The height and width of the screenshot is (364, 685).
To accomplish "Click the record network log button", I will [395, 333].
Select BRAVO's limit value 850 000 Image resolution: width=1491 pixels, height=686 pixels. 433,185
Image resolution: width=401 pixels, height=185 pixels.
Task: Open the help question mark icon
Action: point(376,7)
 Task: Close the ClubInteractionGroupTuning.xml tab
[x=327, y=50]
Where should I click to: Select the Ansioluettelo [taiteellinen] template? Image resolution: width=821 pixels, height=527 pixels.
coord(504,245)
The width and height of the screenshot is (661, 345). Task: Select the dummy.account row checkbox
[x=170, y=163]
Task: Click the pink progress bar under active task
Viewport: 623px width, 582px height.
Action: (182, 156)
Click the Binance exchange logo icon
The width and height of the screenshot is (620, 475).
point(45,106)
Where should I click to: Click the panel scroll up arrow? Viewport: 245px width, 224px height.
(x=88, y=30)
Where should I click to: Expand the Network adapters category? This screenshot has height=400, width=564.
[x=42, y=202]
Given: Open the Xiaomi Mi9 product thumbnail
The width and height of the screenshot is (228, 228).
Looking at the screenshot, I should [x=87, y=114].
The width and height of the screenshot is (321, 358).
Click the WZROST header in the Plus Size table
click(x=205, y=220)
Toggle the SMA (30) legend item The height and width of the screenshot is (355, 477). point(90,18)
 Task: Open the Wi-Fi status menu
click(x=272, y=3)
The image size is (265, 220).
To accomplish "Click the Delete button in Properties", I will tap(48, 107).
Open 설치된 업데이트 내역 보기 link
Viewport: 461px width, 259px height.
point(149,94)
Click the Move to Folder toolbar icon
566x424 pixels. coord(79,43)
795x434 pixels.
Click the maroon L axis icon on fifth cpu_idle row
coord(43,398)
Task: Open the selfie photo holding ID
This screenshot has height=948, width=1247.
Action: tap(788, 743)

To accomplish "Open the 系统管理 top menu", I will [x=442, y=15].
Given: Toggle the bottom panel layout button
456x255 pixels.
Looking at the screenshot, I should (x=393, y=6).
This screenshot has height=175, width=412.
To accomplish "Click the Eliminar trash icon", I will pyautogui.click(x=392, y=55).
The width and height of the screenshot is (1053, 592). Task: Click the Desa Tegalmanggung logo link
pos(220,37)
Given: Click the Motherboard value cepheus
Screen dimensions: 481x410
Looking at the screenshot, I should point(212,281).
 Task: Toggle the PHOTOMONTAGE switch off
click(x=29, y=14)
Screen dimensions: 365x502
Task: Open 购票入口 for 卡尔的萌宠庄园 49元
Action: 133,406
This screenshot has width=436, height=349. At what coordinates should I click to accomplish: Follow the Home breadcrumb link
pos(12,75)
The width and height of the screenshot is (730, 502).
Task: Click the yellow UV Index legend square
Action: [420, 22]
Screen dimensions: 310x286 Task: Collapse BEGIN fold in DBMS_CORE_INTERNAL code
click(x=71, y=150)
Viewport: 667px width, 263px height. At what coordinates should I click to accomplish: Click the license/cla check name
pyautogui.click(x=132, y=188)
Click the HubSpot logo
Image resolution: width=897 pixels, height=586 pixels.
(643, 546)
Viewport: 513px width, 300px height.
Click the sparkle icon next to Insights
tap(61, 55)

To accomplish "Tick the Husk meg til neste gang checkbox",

[AIM OF THE TASK]:
The response must contain exactly the lines from the one with "Click the sparkle icon next to Insights" through the last line of the material above, both ends included, and no others.

[REPLY TO THE TASK]:
Click the sparkle icon next to Insights
tap(61, 55)

To accomplish "Tick the Husk meg til neste gang checkbox",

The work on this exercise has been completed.